Now that you know how to use chopsticks like a pro, it’s time to go out and eat some sushi!
There actually aren’t many “sushi rolls” in Japan, where the rice is outside the seaweed — in fact, the restaurants that do serve them regard them as foreign dishes. This was believed to be a change made by Japanese sushi chefs working in America, as many of their customers did not find the idea of eating seaweed appetizing.
The usual suspects of sushi are as follows:
Nigirizushi (hand-pressed sushi): the most common type, where raw fish rests on a smaller slab of shari (vinegar rice), with a little wasabi in between. When eating, flip the sushi so that the neta (the ingredient, or fish) directly touches the soy sauce, not the shari. This way the sushi won’t crumble in your hands (or all over the table, if using chopsticks).
Gunkanmaki (warship roll): a varient of nigirizushi, this consists of shari being wrapped in a circle, with neta like uni (sea urchin) or ikura (salmon roe) inside.

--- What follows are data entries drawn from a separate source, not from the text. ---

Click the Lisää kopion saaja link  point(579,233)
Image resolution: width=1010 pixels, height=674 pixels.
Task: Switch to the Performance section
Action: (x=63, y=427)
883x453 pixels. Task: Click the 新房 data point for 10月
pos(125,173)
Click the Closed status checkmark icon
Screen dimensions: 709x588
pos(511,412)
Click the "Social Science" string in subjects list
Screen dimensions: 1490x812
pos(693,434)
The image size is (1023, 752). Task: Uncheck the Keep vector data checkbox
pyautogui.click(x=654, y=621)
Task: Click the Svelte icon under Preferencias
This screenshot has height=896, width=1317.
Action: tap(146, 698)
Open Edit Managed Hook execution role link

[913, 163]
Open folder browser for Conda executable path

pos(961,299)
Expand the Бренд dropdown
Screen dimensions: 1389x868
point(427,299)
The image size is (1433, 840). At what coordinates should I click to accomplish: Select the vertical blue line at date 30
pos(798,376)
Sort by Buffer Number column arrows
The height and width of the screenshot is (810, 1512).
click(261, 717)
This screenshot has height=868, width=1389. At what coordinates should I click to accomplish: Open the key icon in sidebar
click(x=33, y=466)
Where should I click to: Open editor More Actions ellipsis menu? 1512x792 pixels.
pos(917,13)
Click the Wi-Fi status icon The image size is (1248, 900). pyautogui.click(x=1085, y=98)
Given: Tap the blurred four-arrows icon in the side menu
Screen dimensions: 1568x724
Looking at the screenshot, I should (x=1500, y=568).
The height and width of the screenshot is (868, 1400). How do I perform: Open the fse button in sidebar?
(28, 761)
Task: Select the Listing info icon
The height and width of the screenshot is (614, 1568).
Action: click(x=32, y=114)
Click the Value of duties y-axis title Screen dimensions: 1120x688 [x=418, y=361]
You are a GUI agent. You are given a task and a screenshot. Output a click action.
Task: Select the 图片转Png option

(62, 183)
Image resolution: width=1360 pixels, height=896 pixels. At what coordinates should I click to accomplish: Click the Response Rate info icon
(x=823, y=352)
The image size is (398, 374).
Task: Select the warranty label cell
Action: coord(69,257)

The taller walls of the seaweed keeps the neta inside. It looks like a little battleship now that I mentioned it, doesn’t it?
Makizushi (rolled sushi): this looks very similar to western rolls, except that instead of shari on the outside, there’s seaweed on the inside. This has the function of keeping your hands cleaner, and the shari from falling apart when dipped in soy sauce.